Speaking in his personal capacity and not expressing an official university viewpoint, Canonne tells IPS, “Students from India’s premier STEM institutes have many other options. When they, and Chinese and European students, choose to come to work with us, it’s because the research aligns. It’s really disheartening when these exceptional students are accepted, we work hard to apply for funding and get the grant, but then we can’t use the money to do the research for which it is meant because the students’ visa applications are pending for months, even years.”
The Department of Education data shows that in 2019, internationals accounted for 61 percent of Higher Degree Research students in engineering and related technologies and 57 percent in Information Technology.
“We chose Australia because it was a “perfect fit” when it came to the high ranking of Australian universities, professors in our field of research, lab facilities and other resources, full scholarship and shorter duration to complete a PhD in 3.5 years as against five years in most other countries,” says Parkarsh Kumar from Ranchi (Jharkhand), who is enrolled in UNSW Sydney’s Department of Material Science.
He says, “I completed my master’s degree from National Taiwan University on a scholarship and had two job offers, which I declined because I wanted to do a PhD and one day become a professor in an Indian institution.
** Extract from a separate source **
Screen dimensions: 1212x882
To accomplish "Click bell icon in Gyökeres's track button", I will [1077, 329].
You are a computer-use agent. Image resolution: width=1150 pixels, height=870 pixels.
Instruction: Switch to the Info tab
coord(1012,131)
I was a role model in our family and community, but now everyone jokes that don’t be like him because I am sitting at home since January 2022 waiting for my visa application to be processed.”
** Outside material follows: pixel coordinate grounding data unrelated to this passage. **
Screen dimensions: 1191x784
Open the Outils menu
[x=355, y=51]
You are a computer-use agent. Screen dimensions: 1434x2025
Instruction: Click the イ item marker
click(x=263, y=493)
Many of these students had left their jobs to pursue research, some against the wishes of their parents and elders. The long visa processing delays have caused them mental and financial stress. “If I apply for a job, I am asked why have I not worked for the past 10 months. If I say it’s because I am waiting for my Australian student visa, they immediately reject, stating that then there is no certainty on how long you will work for us,” says Jacob, who has socially isolated herself because while her family is very supportive, the societal pressure of being constantly asked, “When are you going to Australia?” is too much for her.
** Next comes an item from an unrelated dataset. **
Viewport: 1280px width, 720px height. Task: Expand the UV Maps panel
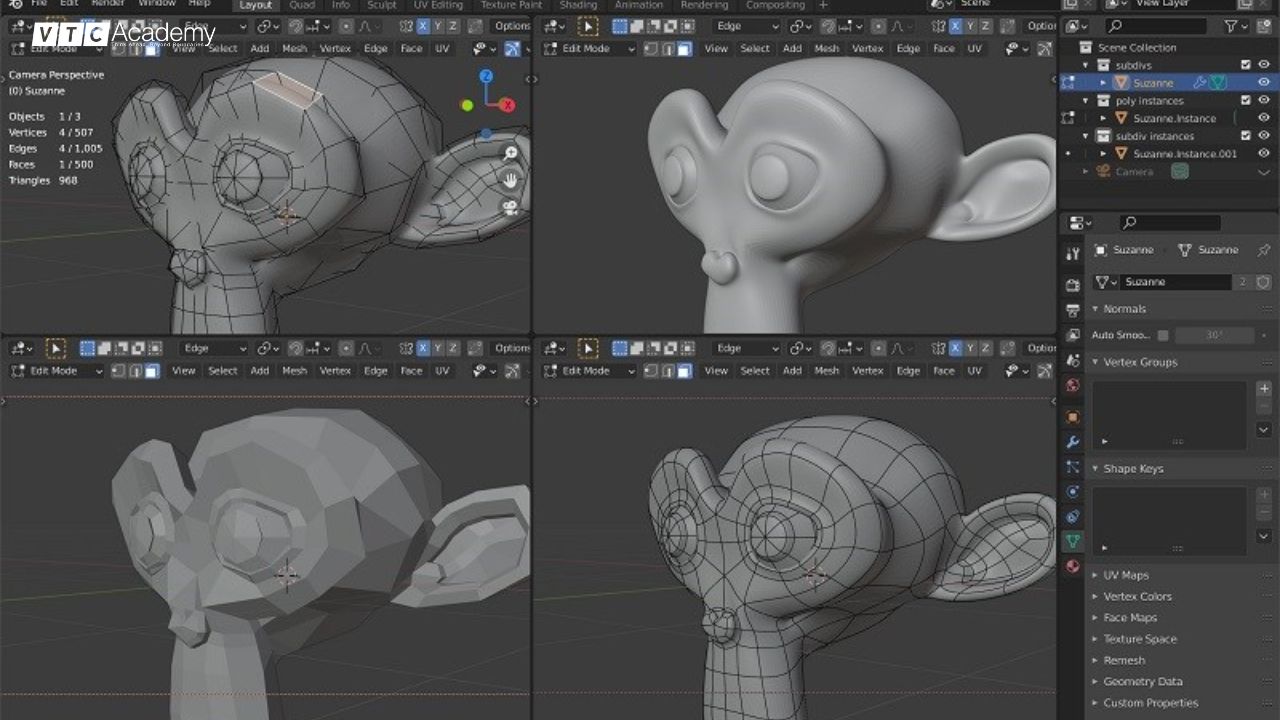(1126, 575)
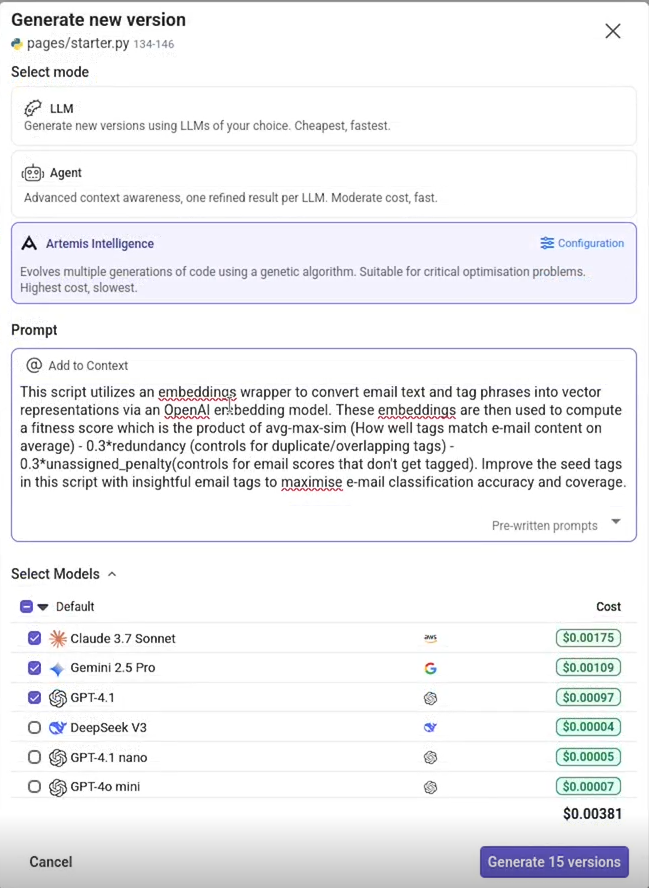Collapse the Default model group triangle
Image resolution: width=649 pixels, height=888 pixels.
pos(43,607)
The long visa delay is prompting some to apply for a PhD in other countries or get a job. The Group of Eight (Go8), representing Australia’s leading research-intensive universities, in its submission dated December 16, 2022, to Australia’s 2023-24 Permanent Migration Program inquiry, noted that “visa backlogs are not just about the number of applicants in the queue, but about the critical expertise that Australia is missing out on, or stands to lose, because of avoidable processing delays.” It urged the DHA “to consider ways to improve and streamline visa assessment processes to facilitate migration in areas of priority or strategic need.”